▸ REQUIRED ACTION: Looking at the data below, count the lines that contain the string "with". Write only the total.

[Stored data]

□ □ □ □ □

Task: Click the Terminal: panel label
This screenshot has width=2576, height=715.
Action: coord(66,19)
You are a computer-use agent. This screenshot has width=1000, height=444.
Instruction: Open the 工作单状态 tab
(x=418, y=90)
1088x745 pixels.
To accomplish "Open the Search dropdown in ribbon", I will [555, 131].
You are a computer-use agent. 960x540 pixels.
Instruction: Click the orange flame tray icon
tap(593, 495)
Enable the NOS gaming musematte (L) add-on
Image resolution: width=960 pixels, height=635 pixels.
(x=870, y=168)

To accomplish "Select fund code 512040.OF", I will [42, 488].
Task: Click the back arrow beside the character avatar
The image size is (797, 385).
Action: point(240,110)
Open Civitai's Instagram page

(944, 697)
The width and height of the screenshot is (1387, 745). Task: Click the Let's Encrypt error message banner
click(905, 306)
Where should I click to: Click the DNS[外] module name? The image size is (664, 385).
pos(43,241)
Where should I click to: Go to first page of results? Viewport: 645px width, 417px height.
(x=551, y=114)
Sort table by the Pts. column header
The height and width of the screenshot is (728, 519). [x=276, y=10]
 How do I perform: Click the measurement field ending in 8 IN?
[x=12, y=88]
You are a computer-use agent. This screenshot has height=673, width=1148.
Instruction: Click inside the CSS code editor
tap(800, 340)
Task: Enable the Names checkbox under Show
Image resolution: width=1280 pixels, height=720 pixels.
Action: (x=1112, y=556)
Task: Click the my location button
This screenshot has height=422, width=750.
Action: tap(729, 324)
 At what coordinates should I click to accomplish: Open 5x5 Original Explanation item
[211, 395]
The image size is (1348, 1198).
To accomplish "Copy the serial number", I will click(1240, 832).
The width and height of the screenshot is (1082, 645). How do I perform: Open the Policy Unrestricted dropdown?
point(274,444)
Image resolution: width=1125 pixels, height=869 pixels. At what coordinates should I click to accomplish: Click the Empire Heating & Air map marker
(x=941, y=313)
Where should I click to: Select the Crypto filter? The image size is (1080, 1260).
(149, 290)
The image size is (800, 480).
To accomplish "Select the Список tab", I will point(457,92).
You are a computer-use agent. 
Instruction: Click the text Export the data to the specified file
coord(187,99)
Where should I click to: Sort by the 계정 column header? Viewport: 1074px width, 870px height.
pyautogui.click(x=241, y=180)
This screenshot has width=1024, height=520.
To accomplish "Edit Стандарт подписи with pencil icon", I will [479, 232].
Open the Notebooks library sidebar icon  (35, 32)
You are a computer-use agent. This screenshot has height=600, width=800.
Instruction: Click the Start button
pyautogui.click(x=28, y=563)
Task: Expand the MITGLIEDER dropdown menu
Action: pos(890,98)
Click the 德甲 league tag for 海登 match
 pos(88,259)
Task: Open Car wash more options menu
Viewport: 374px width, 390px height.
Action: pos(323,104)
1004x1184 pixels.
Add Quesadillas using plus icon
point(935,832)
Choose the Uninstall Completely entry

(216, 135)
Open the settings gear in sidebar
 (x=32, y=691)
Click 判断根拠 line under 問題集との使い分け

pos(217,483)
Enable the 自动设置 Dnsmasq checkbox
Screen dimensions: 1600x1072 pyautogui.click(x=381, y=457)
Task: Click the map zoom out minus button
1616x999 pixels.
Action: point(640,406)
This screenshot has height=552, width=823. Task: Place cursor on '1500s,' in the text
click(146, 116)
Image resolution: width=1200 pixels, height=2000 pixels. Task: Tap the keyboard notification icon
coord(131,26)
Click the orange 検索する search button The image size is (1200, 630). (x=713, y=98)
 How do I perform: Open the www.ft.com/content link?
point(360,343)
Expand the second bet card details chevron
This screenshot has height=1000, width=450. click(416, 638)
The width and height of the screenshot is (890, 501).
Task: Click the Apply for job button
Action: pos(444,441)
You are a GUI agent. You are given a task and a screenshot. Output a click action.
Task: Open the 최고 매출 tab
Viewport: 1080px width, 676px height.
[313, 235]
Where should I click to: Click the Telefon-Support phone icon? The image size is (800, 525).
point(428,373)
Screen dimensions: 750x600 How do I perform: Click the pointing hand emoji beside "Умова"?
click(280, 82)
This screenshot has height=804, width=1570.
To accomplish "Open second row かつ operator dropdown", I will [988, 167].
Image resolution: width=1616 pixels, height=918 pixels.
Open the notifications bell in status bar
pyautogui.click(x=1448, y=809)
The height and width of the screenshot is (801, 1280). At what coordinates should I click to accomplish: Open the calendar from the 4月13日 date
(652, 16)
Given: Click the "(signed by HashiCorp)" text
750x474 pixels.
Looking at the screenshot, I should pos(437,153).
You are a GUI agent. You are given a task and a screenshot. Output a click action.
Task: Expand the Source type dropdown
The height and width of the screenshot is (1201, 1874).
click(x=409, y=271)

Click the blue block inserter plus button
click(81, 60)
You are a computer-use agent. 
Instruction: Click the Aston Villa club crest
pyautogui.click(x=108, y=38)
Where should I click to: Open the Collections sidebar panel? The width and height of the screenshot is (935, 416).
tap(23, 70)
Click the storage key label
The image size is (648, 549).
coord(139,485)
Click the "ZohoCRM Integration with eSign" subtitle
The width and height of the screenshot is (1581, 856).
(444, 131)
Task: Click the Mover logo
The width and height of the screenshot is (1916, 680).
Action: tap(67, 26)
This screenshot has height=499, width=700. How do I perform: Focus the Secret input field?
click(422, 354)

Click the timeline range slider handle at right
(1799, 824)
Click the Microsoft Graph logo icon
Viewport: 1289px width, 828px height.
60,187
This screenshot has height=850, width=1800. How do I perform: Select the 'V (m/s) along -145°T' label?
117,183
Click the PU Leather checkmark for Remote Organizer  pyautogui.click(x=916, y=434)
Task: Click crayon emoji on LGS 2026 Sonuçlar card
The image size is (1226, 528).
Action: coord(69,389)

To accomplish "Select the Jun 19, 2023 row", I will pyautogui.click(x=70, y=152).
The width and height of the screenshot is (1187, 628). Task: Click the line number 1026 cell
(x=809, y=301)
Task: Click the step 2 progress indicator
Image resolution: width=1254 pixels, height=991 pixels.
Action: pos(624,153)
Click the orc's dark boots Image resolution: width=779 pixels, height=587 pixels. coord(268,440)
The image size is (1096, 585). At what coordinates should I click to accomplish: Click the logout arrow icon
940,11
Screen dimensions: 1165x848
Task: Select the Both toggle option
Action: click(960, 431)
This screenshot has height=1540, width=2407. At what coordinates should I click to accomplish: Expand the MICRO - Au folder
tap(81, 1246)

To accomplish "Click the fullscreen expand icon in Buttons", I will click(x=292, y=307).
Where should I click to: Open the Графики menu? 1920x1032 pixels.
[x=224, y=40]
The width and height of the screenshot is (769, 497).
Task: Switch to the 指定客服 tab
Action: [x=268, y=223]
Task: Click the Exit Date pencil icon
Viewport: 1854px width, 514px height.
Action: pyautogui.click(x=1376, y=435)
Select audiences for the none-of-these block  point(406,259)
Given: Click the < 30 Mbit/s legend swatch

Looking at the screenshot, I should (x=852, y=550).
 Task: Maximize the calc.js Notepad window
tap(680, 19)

□ □ □ □ □

▸ TASK ANSWER: 2